What you will do >> In the listing beneath this line, copy exactly the lines starting with the one containing "Click the 18:00" and going on through the one containing "Click the red Subscribe button".

Exercise input >>
╔══

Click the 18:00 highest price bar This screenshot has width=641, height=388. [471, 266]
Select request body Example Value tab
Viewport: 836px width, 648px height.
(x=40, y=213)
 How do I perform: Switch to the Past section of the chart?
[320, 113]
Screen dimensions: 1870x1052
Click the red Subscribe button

╚══
╔══

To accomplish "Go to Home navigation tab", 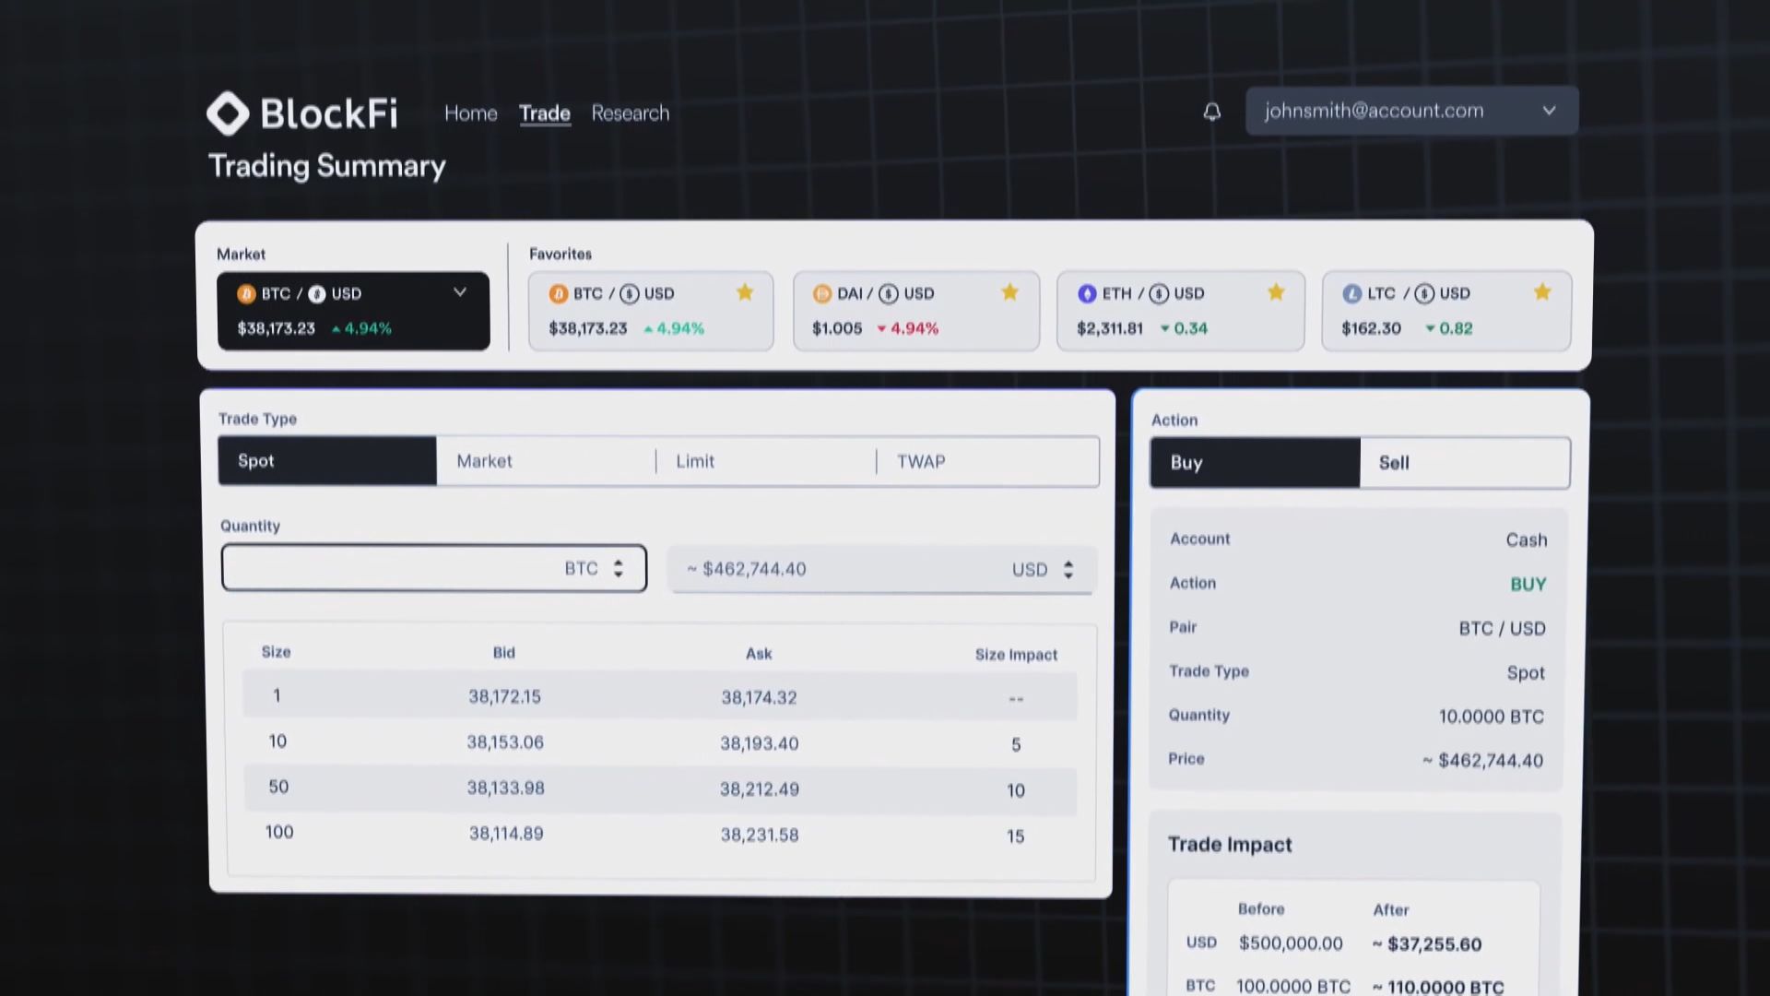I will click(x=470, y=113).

╚══
╔══

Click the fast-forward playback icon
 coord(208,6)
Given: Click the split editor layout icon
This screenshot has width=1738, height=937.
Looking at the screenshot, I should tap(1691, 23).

╚══

Written response >>
Click the 18:00 highest price bar This screenshot has width=641, height=388. [471, 266]
Select request body Example Value tab
Viewport: 836px width, 648px height.
(x=40, y=213)
 How do I perform: Switch to the Past section of the chart?
[320, 113]
Screen dimensions: 1870x1052
Click the red Subscribe button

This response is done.